Help eventually arrived that afternoon, as two fathers of the missing children found the stranded bus. Breaking the door open, the two started loading the survivors onto a wagon and traveled a half-mile to a nearby ranch. The children who survived the two-day ordeal experienced tremendous pain during their recovery, with two more children dying in the immediate hours after their rescue.
The Pleasant Hill bus tragedy garnering extensive national media attention at the time, with cries of concern heard as the nation first found out about the plight of the stranded schoolchildren.
Miller's body was found by searchers the next day nearly 4 miles south of the bus. Although he was wearing gloves, his hands were badly cut from the barbed wire fence he clung to in an effort to keep his bearings.
A yellow school bus during a snowing day in Toronto in February 2014. (Photo/Roberto Machado Noa/LightRocket via Getty Images)
On March 31, 1931, a group funeral service was held for the children lost in the Pleasant Hill tragedy, with over a thousand residents of southeastern Colorado and western Kansas in attendance. Nearly 90 years later, the lost are not forgotten, becoming the impetus for safe travel of millions of students nationwide.

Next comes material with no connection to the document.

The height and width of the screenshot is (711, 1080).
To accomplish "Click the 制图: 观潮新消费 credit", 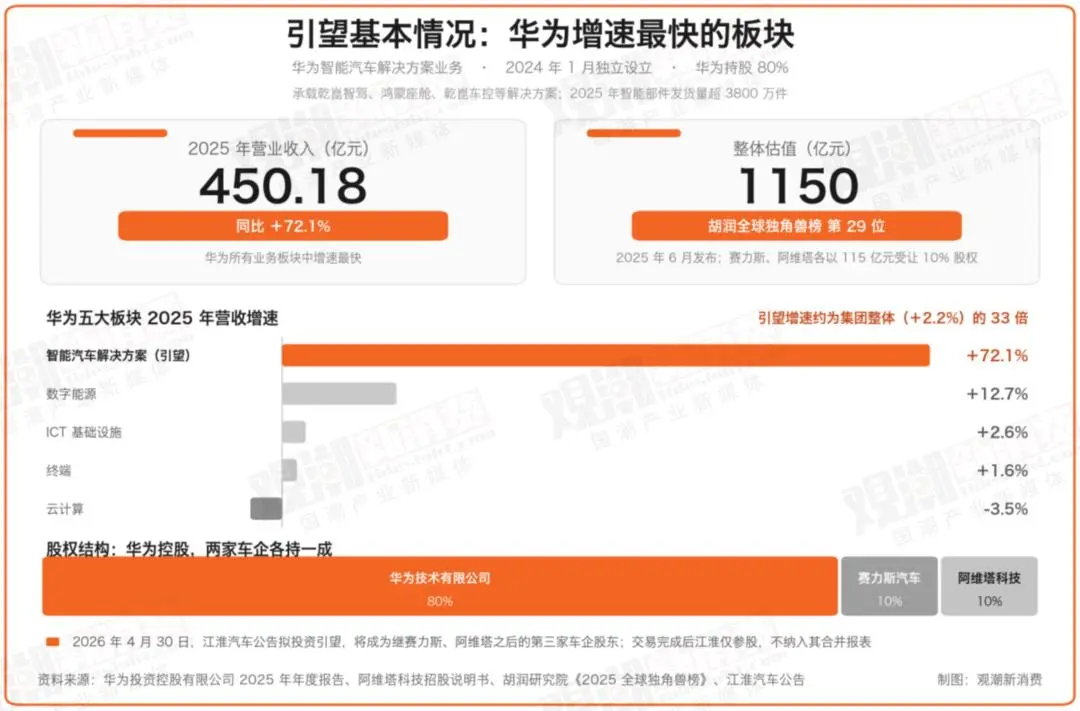I will pyautogui.click(x=990, y=679).
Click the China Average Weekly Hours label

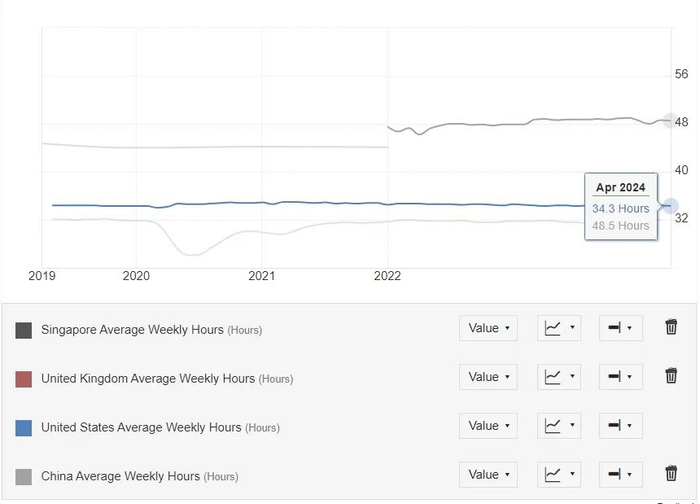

However, the real work in school bus safety occurred several years later. In 1939, Columbia University professor Frank W. Cyr put together the first National Minimum Standards conference, that established basic standards for manufacturers of school buses. The conference produced the adoption of 44 standards, with perhaps the most important coming in the field of bus visibility. At the conference, representatives from 48 states and from school bus manufacturers agreed that all buses would be painted in a bright yellow hue in order to prevent a bus from being hidden in bad weather, such as what occurred in the Pleasant Hill tragedy. They also required the addition of two-way radios for all school buses to allow for constant communication.
At the beginning of the 1930s, there were no such regulations for school buses, with many school transportation vehicles looking similar to the makeshift transport Miller drove during that fateful March day. The heroic struggle went through by the Pleasant Hill survivors was not for naught, as the end of the decade’s Minimum Standards Conference proved. From the 1939 conference, school bus safety has remained a priority for lawmakers in the United States, as well as for advocacy groups. Several organizations, such as the National School Transportation Association (NSTA) and the National Association for Pupil Transportation (NAPT), were formed to stay on the forefront of modern transportation challenges.
A Denver Public School bus is covered in ice and snow at a bus yard in this Feb. 7, 2019. photo. (Photo/RJ Sangosti/MediaNews Group/The Denver Post via Getty Images)
Recent updates to school bus regulations took place in November 2021, when President Joe Biden signed the “STOP for School Buses Act” in the Infrastructure Investment and Jobs Act (IIJA). The bi-partisan supported bill reauthorized vehicle safety programs until 2026, provided funding for electric school buses and near-zero emission vehicles.
Perhaps most importantly, the bill requires the U.S. Department of Transportation to review illegal passing laws, penalties and levels of enforcement across the 50 states. Preventing illegal passing of school buses is one of the top modern issues of transportation, the NSTA said, with the group’s goal being to “ensure students are just as safe getting on and off their yellow school buses as they are riding inside their yellow school buses.
“Riding in a yellow school bus remains the safest mode of transportation to-and-from school for students,” NSTA President Carina Noble stated. “Unfortunately, illegal school bus passings by motorists continue to plague the nation, and the comprehensive U.S.D.O.T. program to address illegal passing … will implement a national campaign to raise local awareness of this most concerning issue with the shared goal of making student commutes even safer.”